1979年に中華人民共和国を中国における唯一の合法政府と正式に認めた後も、米国は巧みな政策で台湾と緊密な経済関係を築き、中国を牽制してきた。それでも、台湾有事の際の具体的な介入方針を米政府が明示したことは一度もない。このような「戦略的曖昧さ」で両立を狙ったのは、中国による侵略行動の抑止と台湾で高まる独立心の抑制だ。しかし中国が経済力を強め、挑発行動を繰り返すようになったことから、軌道修正を求める声が強まっている。
国務省幹部だった米外交問題評議会のハース会長は、米国の戦略的曖昧さは限界に達しており、台湾の自衛にもっと明確に関与すべきだと主張する。米海軍士官が今年発表した論考にも、戦略的曖昧さでは「激しさを増す中国の対台湾活動をもはや抑止できない」と記された。米インド太平洋軍のデービッドソン司令官(当時)は3月の議会公聴会で今後6年以内に中国が台湾に侵攻する可能性に言及、戦略の再考を歓迎すると述べた。ゲーツ元国防長官も戦略的曖昧さの有効性に公然と疑問を呈している。米上院では台湾の防衛力強化に向けた法案が提出された。

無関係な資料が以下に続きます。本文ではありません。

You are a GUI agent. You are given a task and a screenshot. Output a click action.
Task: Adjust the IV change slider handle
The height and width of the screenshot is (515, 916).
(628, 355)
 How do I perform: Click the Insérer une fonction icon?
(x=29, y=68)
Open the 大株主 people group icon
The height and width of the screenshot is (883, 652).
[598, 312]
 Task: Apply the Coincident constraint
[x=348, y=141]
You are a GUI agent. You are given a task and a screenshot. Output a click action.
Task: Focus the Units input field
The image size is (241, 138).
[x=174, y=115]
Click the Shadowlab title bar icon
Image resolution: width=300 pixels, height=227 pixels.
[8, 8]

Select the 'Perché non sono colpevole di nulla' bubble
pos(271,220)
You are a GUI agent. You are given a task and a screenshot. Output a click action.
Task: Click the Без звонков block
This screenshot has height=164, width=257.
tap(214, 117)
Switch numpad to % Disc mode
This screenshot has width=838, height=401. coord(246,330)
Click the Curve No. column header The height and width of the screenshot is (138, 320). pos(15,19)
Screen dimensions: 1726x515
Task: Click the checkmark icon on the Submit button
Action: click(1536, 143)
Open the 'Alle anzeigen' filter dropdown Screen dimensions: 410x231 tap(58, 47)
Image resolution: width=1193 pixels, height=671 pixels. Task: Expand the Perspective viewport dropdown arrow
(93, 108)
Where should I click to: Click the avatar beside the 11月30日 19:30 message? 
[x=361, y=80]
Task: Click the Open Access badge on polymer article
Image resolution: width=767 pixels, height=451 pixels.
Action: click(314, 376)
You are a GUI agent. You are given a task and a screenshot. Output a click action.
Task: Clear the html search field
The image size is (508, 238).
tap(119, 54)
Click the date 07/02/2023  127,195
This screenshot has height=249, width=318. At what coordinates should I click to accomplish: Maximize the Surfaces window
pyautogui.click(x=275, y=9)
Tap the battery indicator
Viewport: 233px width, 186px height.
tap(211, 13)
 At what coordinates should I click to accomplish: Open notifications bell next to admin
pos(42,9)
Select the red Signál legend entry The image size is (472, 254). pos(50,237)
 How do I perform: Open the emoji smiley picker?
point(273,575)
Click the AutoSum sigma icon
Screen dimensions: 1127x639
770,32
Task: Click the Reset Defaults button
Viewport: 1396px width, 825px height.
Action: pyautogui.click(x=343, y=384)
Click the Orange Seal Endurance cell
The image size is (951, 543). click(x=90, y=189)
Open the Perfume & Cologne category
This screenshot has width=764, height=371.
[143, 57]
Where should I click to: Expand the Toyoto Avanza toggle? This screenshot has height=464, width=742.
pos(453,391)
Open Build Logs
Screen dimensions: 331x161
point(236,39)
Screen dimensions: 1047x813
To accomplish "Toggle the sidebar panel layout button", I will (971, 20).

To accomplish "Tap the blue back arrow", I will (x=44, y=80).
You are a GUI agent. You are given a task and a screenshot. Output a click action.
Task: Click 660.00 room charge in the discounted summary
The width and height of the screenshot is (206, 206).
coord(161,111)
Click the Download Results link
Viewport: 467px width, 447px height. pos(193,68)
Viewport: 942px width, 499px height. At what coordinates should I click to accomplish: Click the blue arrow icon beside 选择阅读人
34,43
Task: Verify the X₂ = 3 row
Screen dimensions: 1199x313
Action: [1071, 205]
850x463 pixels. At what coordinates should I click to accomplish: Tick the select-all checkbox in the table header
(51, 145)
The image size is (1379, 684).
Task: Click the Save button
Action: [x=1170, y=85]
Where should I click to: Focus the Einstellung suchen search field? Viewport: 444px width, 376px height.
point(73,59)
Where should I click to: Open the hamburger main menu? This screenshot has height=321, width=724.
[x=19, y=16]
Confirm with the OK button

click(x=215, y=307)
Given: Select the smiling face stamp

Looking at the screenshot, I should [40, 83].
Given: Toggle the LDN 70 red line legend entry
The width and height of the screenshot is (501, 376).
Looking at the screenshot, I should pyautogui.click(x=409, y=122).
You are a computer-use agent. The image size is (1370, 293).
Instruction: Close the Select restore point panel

とはいえ、戦略的曖昧さの妥当性は失われていないと考える政策担当者は今も少なくない。バイデン政権でアジア政策を統括するキャンベル・インド太平洋調整官は同路線を「平和と安定の維持に向けた最善の道」と呼んだ。政権内で浮上しているのは、台湾の保護に曖昧さを残すことで中国との緊張過熱を避けつつ、パワーバランスの変化に合わせて軍事的抑止力を引き上げる路線だ。つまり、戦略的曖昧さからの決別とは違う。